Saint-Tropez oczywiście warto odwiedzić, nie tylko dlatego, że jest słynne na cały świat. W Polsce wszyscy znamy tę nazwę z kilku powodów:

To tutaj mieszka Briggite Bardot,

BB dzisiejszą trzeba sobie wygooglować!

to tutaj działał słynny żandarm Luis de Funès ,

to tutaj cumują najpiękniejsze jachty.  Właśnie dzisiaj obejrzeliśmy  coroczne regaty  Les Voiles de Saint-Tropez, przyciągające największe żaglowce świata i setki pasjonatów żeglarstwa.

Cierpliwi mogą spotkać takie gwiazdy jakk Kate Moss, Rihanna, Beyonce z Jayem Z, Lady Gaga czy Leonardo di Caprio.

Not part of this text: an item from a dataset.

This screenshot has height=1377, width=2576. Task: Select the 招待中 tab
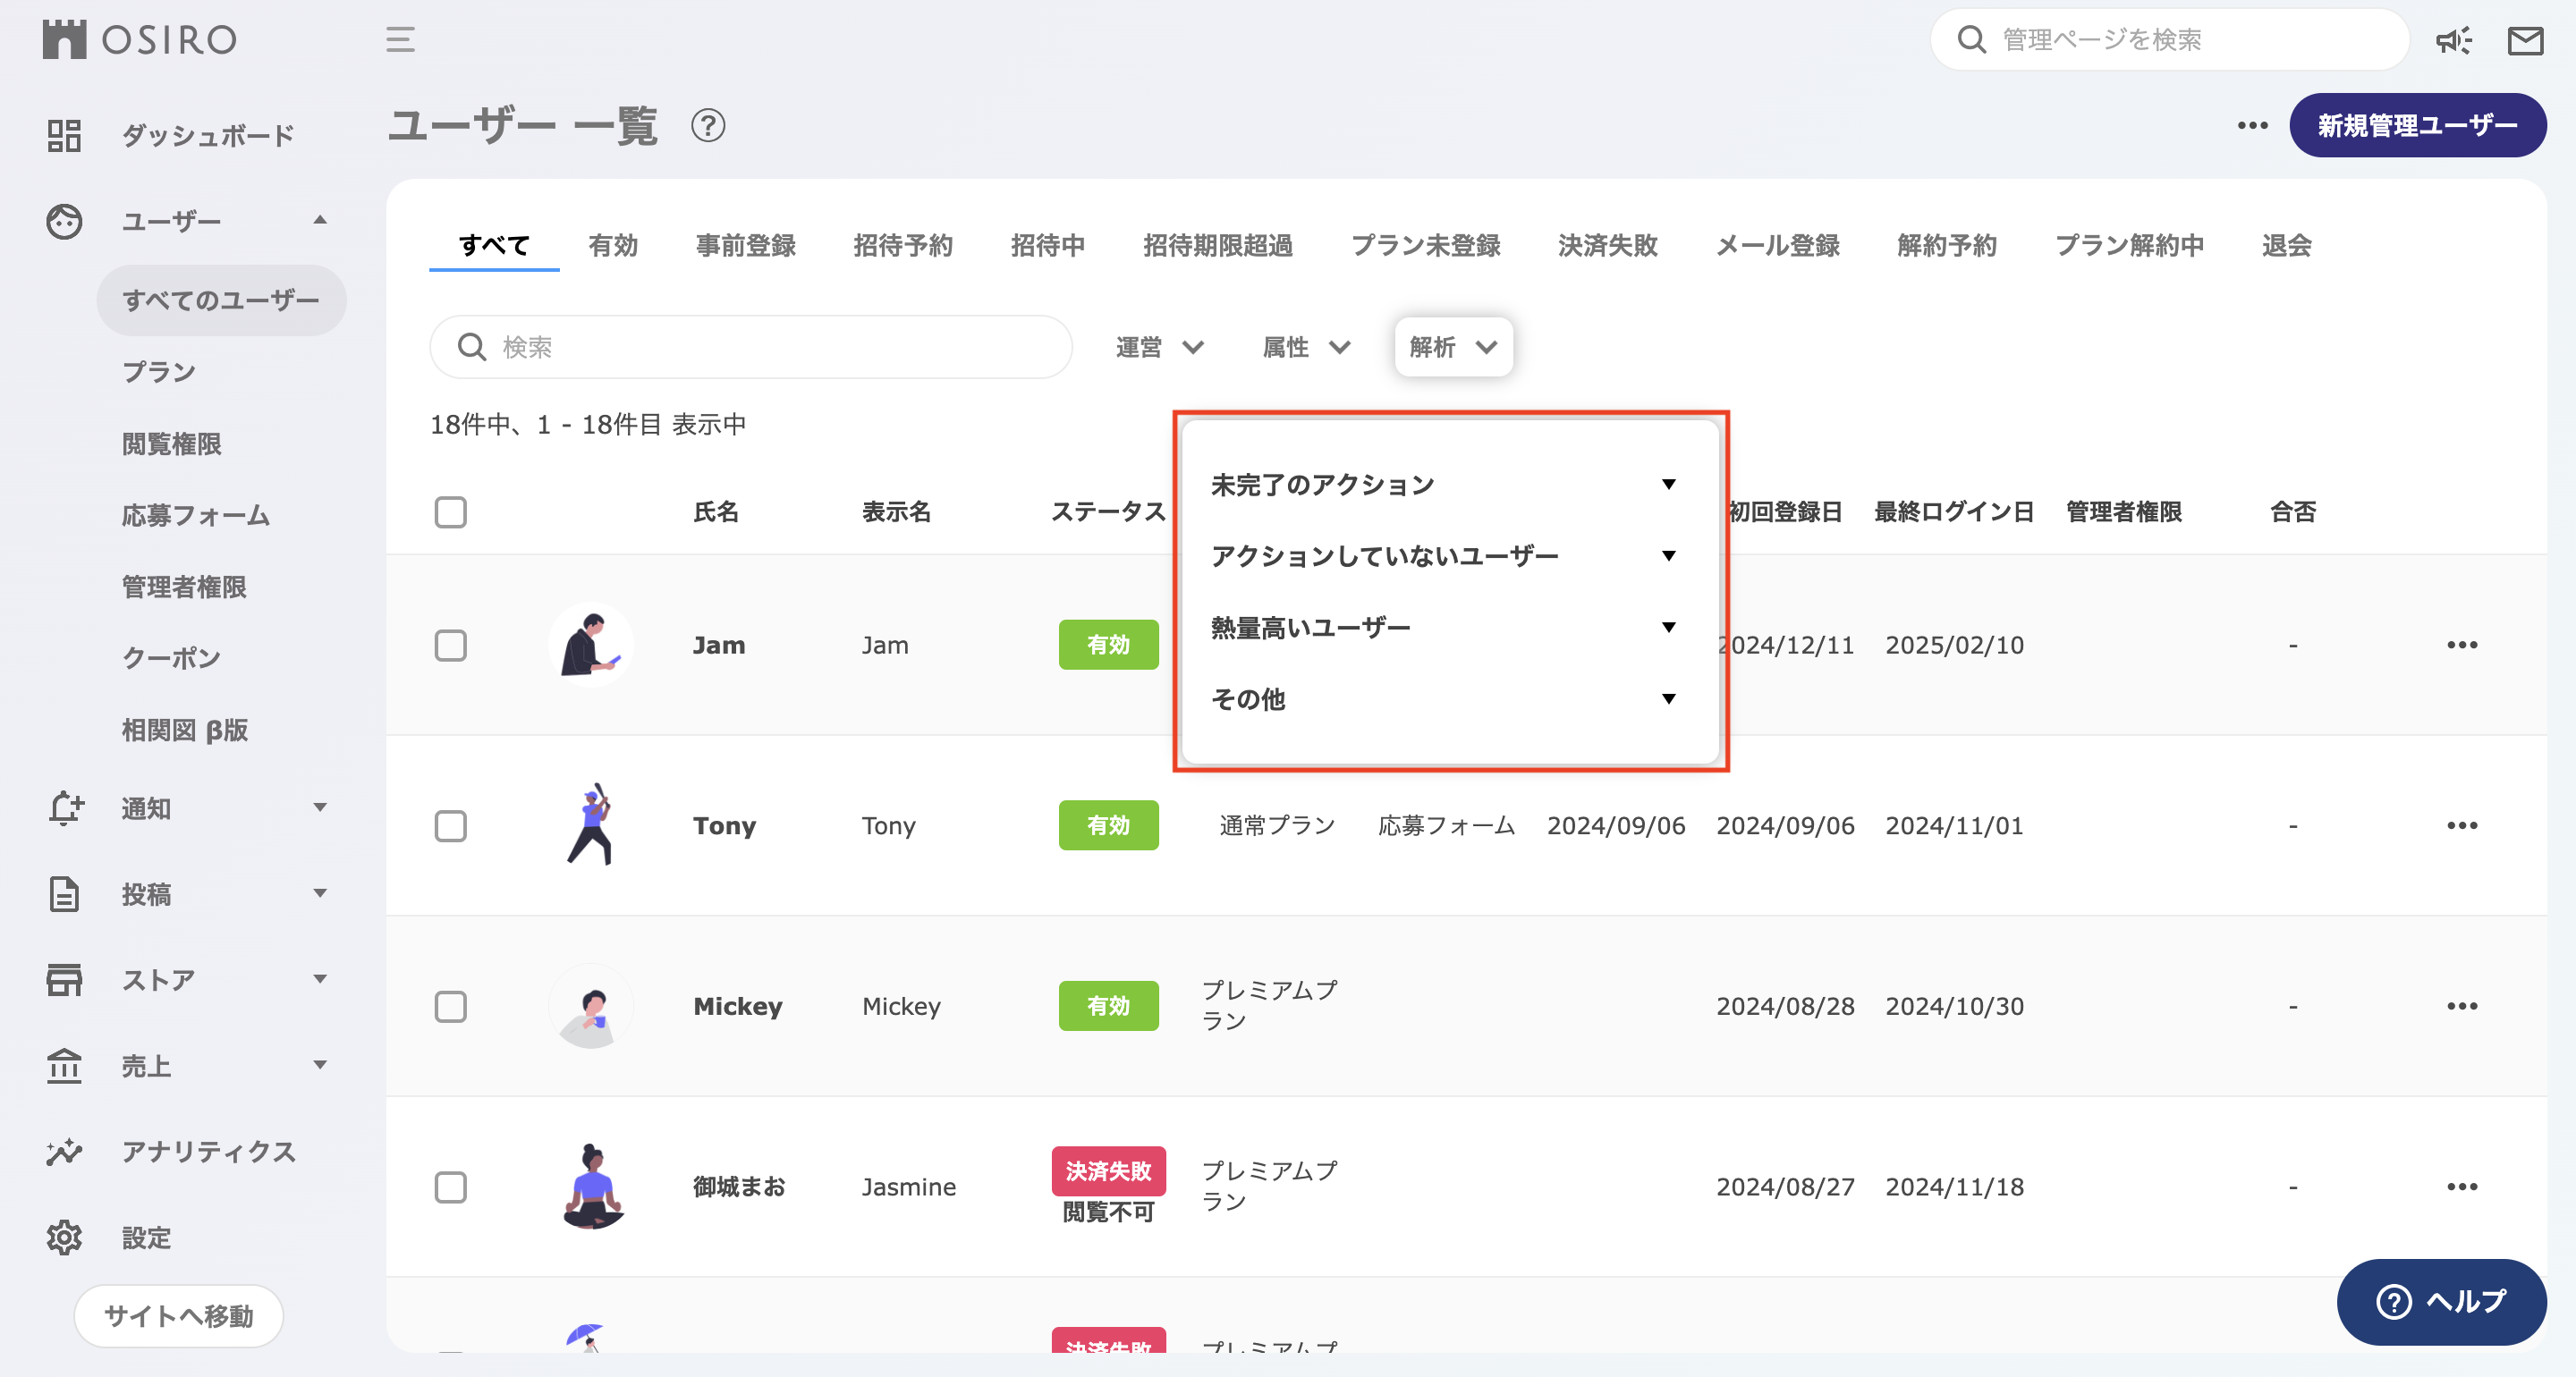click(1047, 245)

Saint znaczy święty, a kto to jest św. Tropez? Otóż Torpes z Pizy, znany również jako męczennik chrześcijański, był strażnikiem cesarza Nerona i stał się męczennikiem swojej wiary.

Jego ciało, głowa oddzielona od tułowia, miało zostać załadowane na łódź razem z kogutem i psem, aby mogły je wyjeść. Łódź miała zostać spławiona rzeką Arna. Wedle najbardziej popularnego przekazu, łódź miała przebyć  Morze Libguryjskie i dotrzeć nienaruszona do brzegów Prowansji. i stąd nazwa  tego miejsca.

Tych opowieści wystarczy, aby warto było tu przyjechać?